**Seitentext**

Das Buch sollte jeder lesen, der sich noch darüber wundert, dass Marine le Pen und ihr Rassemblement National bei den Europawahlen ihre Erfolge der letzten Jahre haben konsolidieren können. Denn es zeigt anhand der Lebensgeschichten seiner acht Protagonisten, dass das Gefühl des Vergessenseins in Denain mittlerweile längst transgenerational ist und bei jedem Familientreffen so selbstverständlich miterzählt wird, als sei dieser Mix aus Frustration, Hilflosigkeit und echter Not ohnehin die gemeinsame tristgraue Gefühlstapete.
Da ist Auréline, die Tochter von Manu, die keine Freundinnen zu sich einladen darf, weil sich die Mutter so für die enge Wohnung schämt und die eigentlich noch nie außerhalb des Départements war. Michaël, der mit seinem Lkw jede Nacht 700 Kilometer fährt. Oder Adrien, der 31-jährige Bauarbeiter, den man hier sieht. Er hat eine Tochter und arbeitet, genau wie sein Vater, auf Großbaustellen. Früher waren die in der Gegend von Denain. Heute folgt der Fotograf Jarousseau dem Bauarbeiter Adrien bis nach Paris, in Pendlerzügen, dann Tram und Bus. Natürlich ist er en marche, vier Stunden einfache Fahrt jedes Wochenende, unter der Woche zwei Stunden, man muss agil und flexibel sein im Frankreich von Macron.

**Eingabedaten**
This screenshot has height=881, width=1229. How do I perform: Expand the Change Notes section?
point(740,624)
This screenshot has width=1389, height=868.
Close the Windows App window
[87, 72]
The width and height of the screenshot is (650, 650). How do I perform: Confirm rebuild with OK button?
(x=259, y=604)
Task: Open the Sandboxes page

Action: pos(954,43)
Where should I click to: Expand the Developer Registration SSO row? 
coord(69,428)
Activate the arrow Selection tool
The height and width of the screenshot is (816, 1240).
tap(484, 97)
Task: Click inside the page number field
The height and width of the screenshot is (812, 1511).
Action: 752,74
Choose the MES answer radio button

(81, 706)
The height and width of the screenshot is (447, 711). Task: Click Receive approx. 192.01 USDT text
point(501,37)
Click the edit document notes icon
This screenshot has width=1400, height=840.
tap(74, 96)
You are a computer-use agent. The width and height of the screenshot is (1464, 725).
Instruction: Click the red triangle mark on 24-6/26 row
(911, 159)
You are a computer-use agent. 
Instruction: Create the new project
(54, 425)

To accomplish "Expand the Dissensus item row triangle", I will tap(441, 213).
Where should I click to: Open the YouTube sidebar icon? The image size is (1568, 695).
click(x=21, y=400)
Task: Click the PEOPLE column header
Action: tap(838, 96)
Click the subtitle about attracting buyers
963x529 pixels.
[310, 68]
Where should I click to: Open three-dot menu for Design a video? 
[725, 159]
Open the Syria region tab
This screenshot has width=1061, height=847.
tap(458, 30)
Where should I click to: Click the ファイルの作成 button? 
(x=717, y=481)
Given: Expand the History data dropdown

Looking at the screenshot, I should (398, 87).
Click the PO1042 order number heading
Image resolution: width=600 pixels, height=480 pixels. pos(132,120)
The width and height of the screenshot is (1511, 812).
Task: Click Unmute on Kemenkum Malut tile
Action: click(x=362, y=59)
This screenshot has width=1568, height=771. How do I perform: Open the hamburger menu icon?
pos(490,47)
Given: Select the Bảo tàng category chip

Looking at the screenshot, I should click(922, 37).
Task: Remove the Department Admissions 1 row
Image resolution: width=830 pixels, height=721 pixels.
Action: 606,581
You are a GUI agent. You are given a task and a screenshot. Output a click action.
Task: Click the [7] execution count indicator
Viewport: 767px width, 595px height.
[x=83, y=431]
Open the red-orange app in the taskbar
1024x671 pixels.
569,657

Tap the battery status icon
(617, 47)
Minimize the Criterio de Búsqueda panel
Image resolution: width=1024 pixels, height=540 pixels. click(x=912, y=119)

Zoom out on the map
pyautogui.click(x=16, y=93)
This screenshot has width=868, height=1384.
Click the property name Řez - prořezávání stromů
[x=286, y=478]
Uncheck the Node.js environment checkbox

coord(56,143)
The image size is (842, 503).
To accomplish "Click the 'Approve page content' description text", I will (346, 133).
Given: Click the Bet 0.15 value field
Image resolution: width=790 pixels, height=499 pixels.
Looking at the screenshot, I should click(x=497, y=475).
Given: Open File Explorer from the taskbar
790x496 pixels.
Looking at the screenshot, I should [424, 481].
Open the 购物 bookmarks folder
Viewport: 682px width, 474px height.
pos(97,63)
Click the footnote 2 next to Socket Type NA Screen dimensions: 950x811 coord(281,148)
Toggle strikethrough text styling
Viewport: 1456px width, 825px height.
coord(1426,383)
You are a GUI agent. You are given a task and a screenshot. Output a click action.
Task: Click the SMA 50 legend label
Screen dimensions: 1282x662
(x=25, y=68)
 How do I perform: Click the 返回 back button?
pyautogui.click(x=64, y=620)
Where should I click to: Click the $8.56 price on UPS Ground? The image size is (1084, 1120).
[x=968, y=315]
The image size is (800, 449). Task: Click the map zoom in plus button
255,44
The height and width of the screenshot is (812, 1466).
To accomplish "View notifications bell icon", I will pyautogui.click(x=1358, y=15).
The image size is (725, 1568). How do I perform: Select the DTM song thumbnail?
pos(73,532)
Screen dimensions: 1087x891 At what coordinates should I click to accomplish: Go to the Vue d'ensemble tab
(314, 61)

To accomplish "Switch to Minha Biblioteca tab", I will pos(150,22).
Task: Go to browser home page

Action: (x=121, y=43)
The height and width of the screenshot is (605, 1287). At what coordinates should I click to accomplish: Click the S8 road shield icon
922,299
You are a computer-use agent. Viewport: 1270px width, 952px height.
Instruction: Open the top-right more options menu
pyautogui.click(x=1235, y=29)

**Übungsaufgabe 1**
Gib aus den Datensätzen die Zeilen unverändert wieder, beginnend mit der Zeile, die „Where should I click to: Click the ファイルの作成“ enthält, und endend nach der Zeile, die „[x=83, y=431]“ enthält.
**Übungsaufgabe 2**
Führe den Seitentext über das Buch zu Denain nach seinem letzten Satz fort.

**Schriftliche Antwort 1**
Where should I click to: Click the ファイルの作成 button? 
(x=717, y=481)
Given: Expand the History data dropdown

Looking at the screenshot, I should (398, 87).
Click the PO1042 order number heading
Image resolution: width=600 pixels, height=480 pixels. pos(132,120)
The width and height of the screenshot is (1511, 812).
Task: Click Unmute on Kemenkum Malut tile
Action: click(x=362, y=59)
This screenshot has width=1568, height=771. How do I perform: Open the hamburger menu icon?
pos(490,47)
Given: Select the Bảo tàng category chip

Looking at the screenshot, I should click(922, 37).
Task: Remove the Department Admissions 1 row
Image resolution: width=830 pixels, height=721 pixels.
Action: 606,581
You are a GUI agent. You are given a task and a screenshot. Output a click action.
Task: Click the [7] execution count indicator
Viewport: 767px width, 595px height.
[x=83, y=431]

**Schriftliche Antwort 2**
Die Texte der hier abgebildeten Seite lauten: 1) Adrien kehrt nach Vitry-sur-Seine im Département Val-de-Marne zurück, wo er ein Zimmer in einem Arbeiterheim mietet. 2) Von der Baustelle zur Pension braucht er rund eine Stunde. 3) „Ich teile mir dieses Zimmer zu 40 Euro mit einem Kollegen unserer Firma Eiffage. Momentan passt das gut, er arbeitet nachts.“
4) „Ich bin so kaputt von meinem Tag, dass ich abends schnell einschlafe. Morgen steh ich um 5.30 Uhr auf.“
Alle schuften sie einsam vor sich hin, Gewerkschaften scheint es längst nicht mehr zu geben, nur Beton, Leerstand und Ausfallstraßen, abends die X-Box und 1500 Euro im Monat. „Ich wähl’ Marine“, sagt einer von ihnen, während er nachts Brot ausfährt, 25 Dörfer, zehn Euro die Stunde, „Macron ist gegen uns.“ Es wird verdammt schwer werden für die bürgerlichen Parteien, in diesen soziologischen Waste Lands wieder Fuß zu fassen.
Am Ende des Buches stehen Adrien und Michaël beide mit gelben Westen an einem zugigen Roundabout und scheinen das erste Mal in ihrem Leben so etwas wie Selbstermächtigung zu spüren. Man kann nur hoffen, dass irgendein deutscher Verlag den Mut und Scharfblick hat, dieses kleine Dokument einer großen europäischen Krise ins Deutsche zu übersetzen.
ALEX RÜHLE
Vincent Jarousseau: Les Racines de la colère. Les Arènes, Paris 2019. 170 Seiten, 22 Euro.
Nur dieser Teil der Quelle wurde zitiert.